◆ EXTRACTED MATERIAL

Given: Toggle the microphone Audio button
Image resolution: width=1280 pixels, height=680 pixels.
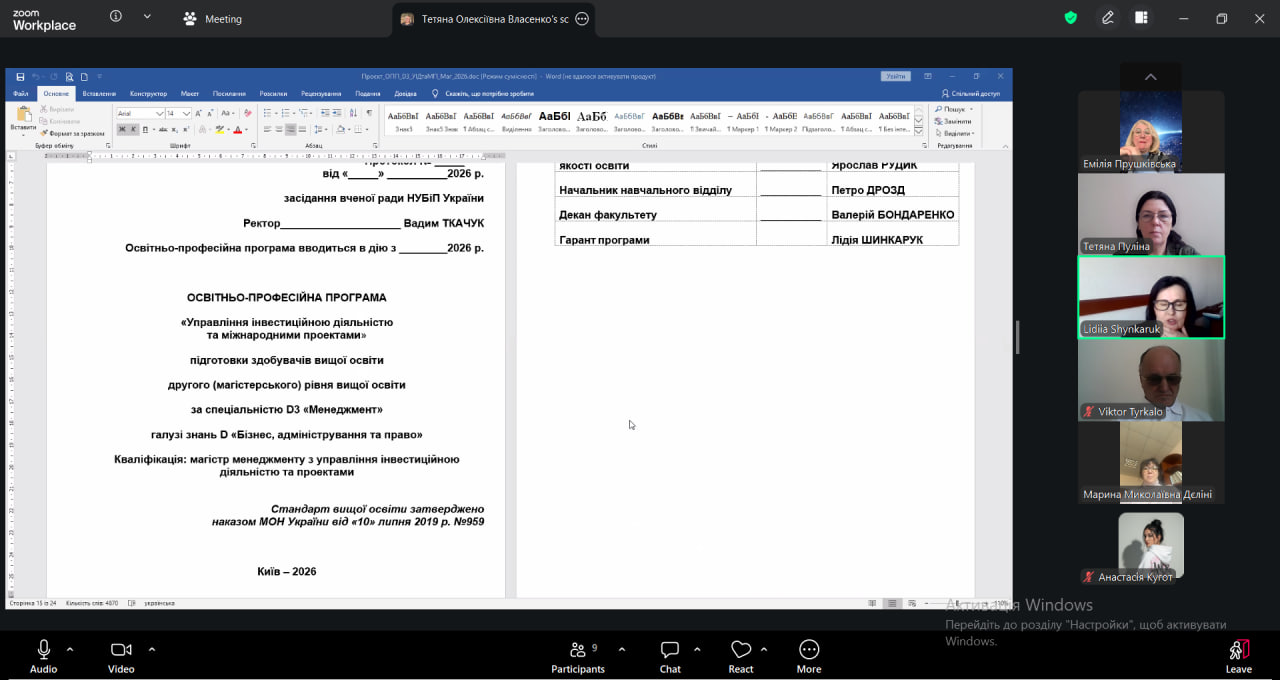Looking at the screenshot, I should coord(44,655).
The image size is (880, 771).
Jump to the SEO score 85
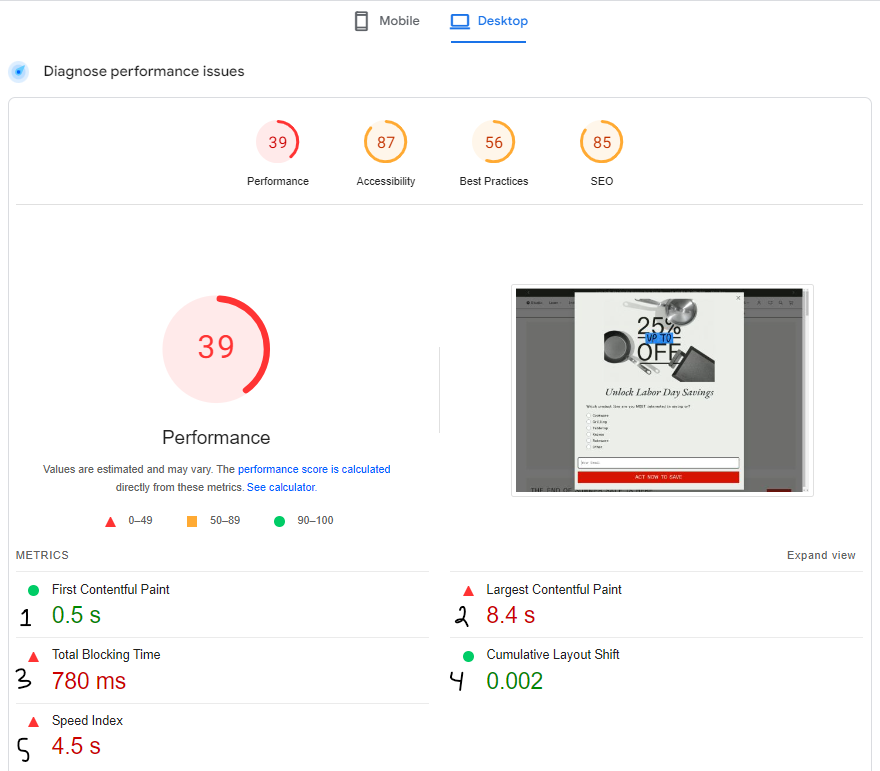(x=602, y=153)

◆ YOUR OBJECTIVE
Filter the records above down to the lines that contain the word "button", and copy each of those lines in full.

◆ RESPONSE TO THIS TASK
Given: Toggle the microphone Audio button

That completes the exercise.